There is only anger and pain in me

I have completed my 12th grade. I was in long distance relationship for 2 years. He was my classmate and when we were promoted to 9th grade he left the school. He texted me to ask for a reply regarding his love proposal to me. I accepted his proposal but after our 10th board exam results we broke up as he was interested in another girl in his neighbourhood. I was not able to forget him. I tried to stop crying for him because he didn’t even think of me. But I could not control my tears whenever I thought of my past with him. I tried to divert myself and thought my life would be better if I got into another relationship but I did not really love the person in my second relationship. I’m always numb to all that is happening around me. And the things that have grown in me are only anger and pain.

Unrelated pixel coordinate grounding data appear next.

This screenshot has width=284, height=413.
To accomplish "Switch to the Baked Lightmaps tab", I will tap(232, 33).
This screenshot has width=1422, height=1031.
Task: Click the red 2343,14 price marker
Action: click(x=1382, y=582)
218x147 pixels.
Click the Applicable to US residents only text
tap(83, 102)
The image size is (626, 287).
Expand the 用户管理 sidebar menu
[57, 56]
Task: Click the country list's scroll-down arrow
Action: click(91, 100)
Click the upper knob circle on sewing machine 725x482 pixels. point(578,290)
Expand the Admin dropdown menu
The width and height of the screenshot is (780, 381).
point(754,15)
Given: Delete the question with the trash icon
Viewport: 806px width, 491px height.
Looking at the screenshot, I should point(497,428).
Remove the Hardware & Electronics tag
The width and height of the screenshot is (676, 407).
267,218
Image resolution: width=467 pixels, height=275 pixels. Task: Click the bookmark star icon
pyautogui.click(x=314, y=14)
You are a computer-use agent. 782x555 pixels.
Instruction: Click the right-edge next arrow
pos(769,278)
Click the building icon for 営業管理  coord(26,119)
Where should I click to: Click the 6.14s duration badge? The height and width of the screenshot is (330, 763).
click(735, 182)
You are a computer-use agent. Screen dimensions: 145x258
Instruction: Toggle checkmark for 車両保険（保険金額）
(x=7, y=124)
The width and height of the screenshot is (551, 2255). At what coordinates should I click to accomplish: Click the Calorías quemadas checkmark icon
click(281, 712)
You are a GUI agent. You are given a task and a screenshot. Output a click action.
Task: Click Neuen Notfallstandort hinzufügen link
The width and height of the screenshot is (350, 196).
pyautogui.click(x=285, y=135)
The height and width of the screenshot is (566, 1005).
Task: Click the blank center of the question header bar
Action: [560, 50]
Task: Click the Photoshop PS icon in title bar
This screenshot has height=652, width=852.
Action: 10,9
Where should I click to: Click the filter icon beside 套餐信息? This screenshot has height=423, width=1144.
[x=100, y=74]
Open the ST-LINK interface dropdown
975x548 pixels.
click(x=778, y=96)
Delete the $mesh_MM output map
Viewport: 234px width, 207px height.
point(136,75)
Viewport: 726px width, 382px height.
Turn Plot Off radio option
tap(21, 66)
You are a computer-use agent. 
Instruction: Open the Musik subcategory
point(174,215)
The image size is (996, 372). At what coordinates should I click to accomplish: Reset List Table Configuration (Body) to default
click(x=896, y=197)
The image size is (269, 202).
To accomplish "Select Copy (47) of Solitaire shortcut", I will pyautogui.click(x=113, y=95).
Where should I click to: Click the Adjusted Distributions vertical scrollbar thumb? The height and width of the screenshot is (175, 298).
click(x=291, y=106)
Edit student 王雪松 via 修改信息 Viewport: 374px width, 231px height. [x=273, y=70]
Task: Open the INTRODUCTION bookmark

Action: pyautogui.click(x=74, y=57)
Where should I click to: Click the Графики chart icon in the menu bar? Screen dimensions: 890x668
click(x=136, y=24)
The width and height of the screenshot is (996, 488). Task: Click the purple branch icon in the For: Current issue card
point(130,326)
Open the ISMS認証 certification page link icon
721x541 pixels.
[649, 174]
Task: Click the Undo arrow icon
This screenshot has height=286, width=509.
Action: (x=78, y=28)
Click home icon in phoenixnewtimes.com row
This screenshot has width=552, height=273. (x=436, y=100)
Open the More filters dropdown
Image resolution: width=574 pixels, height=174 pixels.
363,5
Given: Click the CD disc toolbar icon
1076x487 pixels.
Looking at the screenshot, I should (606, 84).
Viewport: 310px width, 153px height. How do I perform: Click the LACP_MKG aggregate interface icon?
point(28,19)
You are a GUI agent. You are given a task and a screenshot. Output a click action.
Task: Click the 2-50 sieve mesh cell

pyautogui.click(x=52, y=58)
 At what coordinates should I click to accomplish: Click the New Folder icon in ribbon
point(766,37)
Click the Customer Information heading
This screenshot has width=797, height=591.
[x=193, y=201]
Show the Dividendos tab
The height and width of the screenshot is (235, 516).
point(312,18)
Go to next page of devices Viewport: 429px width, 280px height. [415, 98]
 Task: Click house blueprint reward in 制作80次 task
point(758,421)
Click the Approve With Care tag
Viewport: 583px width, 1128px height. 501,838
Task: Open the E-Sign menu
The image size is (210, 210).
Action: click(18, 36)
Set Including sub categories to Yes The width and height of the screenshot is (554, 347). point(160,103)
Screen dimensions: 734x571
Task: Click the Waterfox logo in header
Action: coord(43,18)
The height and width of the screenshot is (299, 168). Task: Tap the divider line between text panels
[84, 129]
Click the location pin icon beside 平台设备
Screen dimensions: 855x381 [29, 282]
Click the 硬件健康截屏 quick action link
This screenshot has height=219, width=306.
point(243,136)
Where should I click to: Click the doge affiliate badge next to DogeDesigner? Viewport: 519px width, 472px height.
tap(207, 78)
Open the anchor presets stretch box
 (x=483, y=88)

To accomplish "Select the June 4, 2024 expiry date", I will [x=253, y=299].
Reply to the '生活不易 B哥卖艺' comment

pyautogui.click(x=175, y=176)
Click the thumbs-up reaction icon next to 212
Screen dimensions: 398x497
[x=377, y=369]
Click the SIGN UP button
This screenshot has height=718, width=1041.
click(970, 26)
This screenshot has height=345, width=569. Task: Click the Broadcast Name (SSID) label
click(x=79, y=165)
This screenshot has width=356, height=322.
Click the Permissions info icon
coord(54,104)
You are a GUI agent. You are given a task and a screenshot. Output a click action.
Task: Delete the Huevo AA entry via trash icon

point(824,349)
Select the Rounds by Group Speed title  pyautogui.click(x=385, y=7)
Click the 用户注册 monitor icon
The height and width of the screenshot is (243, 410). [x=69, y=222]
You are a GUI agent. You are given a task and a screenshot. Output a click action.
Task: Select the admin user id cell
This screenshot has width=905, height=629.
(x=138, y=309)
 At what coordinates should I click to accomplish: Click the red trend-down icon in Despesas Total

Dear, you are stuck in the memory of a classmate with whom you were in a long distance relationship that broke up because he was interested in another girl. He has forgotten you and is carrying on with his life. On the contrary you are not able to forget him and are not able to control your tears, and are “always numb to all that is happening around” you; what is growing inside you is only “anger and pain”. You have started another relationship but did not really love the person. It is painful to think that you are wasting the beautiful teenage life God has given you. There are more important things you have to care about at this time of your life rather than a dead relationship: don’t you love your family and good friends, your education and plans for the future?